Polecenie.
Jak według fragmentu o szkołach w nauce nazywano szkołę platońską?

Podany fragment.
Szkoły w nauce

Zbigniew Drozdowicz


Klasyczne szkoły pojawiły się w starożytnej filozofii greckiej. Zakładane były przez tych filozofów, którzy nie tylko mieli coś ważnego do powiedzenia, ale także potrafili skupić wokół siebie grono uczniów rozwijających i upowszechniających ich poglądy. Niektórzy z nich okazali się zresztą równie wybitni, jak ich mistrzowie, i zakładali później własne szkoły. Tak było m.in. ze szkołą platońską, nazywaną Akademią Ateńską, oraz z założoną przez jednego z uczniów Platona – Arystotelesa – szkołą perypatetycką. W okresie rzymskim występowały nadal szkoły filozoficzne, ale już z dodatkiem „neo” (neostoicyzm, neopitagoreizm, neoplatonizm itd.), oznaczającym w każdym przypadku, iż mamy do czynienia z pewną wtórnością. W czasach średniowiecza mówiło się już tylko o jednej szkole – scholastycznej (termin scholastikos oznacza tyle, co szkolny), ale nie od dzisiaj wiadomo, że za tym określeniem kryją się w gruncie rzeczy różne kierunki i tendencje występujące w ówczesnej filozofii i teologii. Nie chcę przez to powiedzieć, że tak naprawdę szkoły w nauce skończyły się wraz z upadkiem kultury greckiej. Opowiadam się natomiast za tezą, że każdy czas ma swój typ szkół, różniących się zarówno sposobem powstawania, jak i funkcjonowania.

Wiersze danych.
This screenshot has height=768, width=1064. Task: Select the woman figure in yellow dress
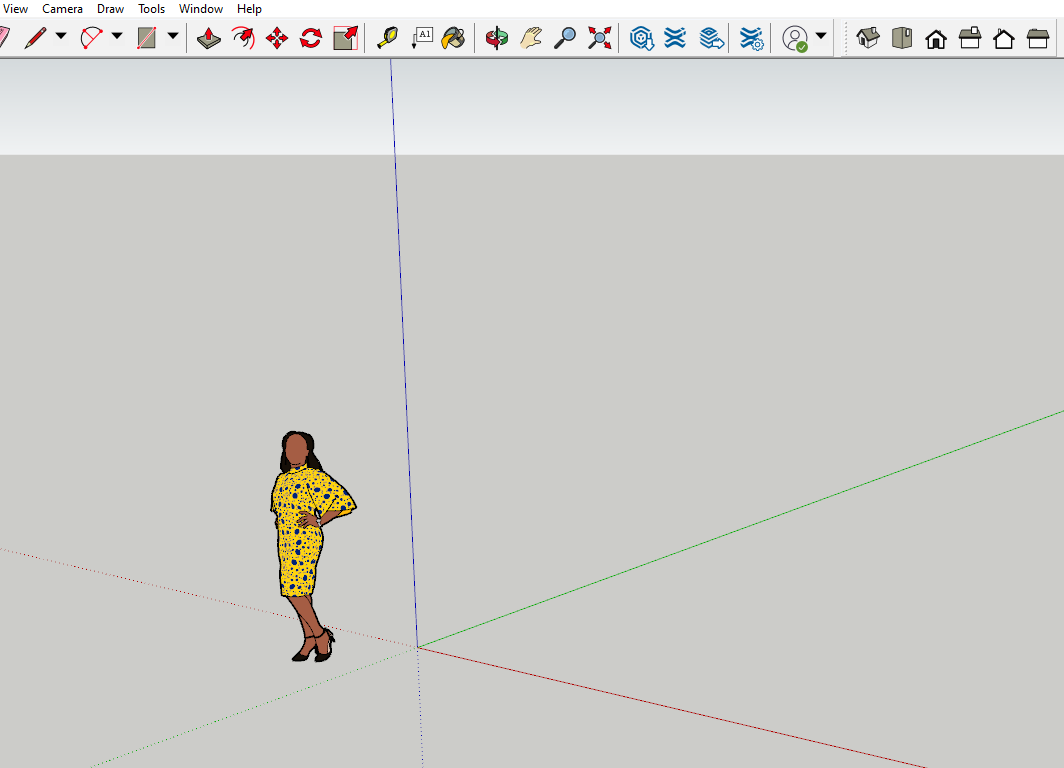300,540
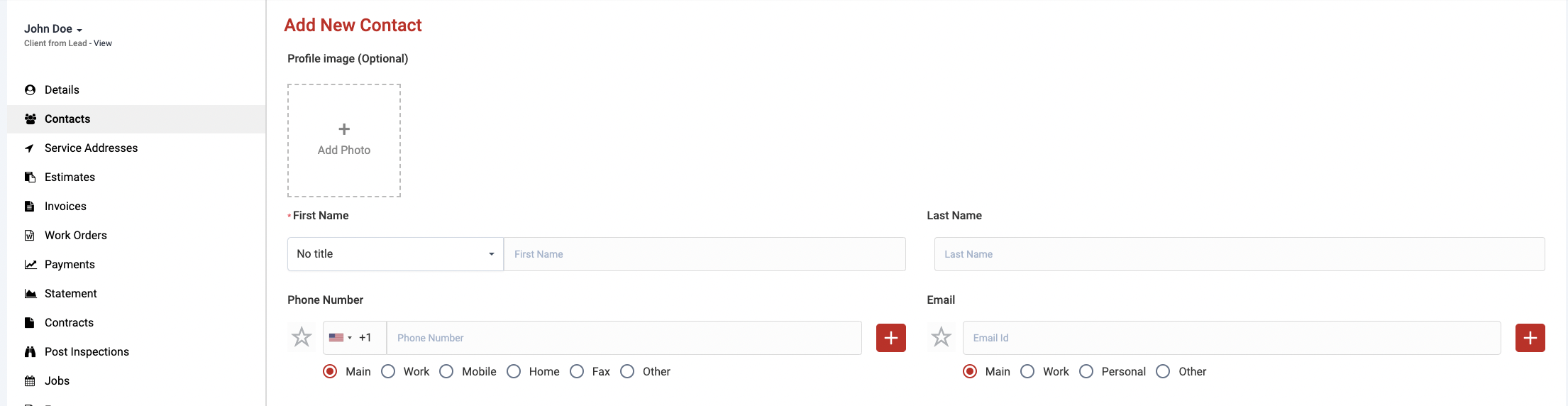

--

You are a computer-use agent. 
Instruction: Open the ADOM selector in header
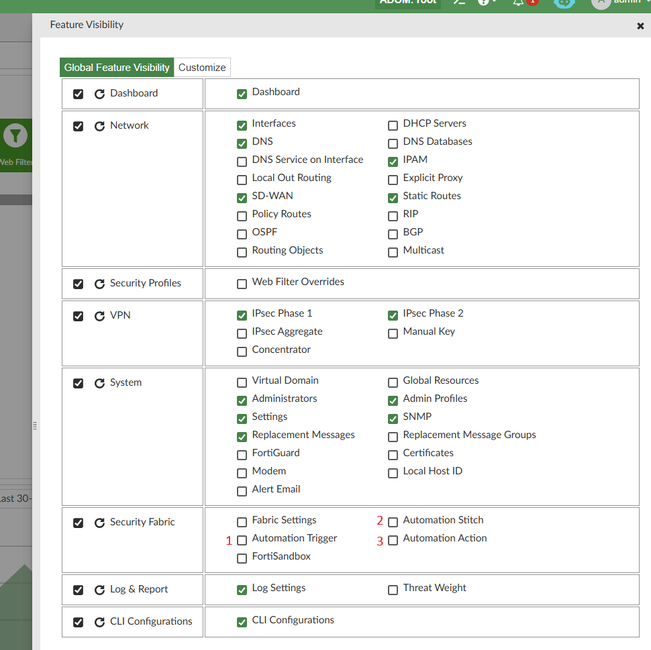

Odpowiedź.
Akademią Ateńską.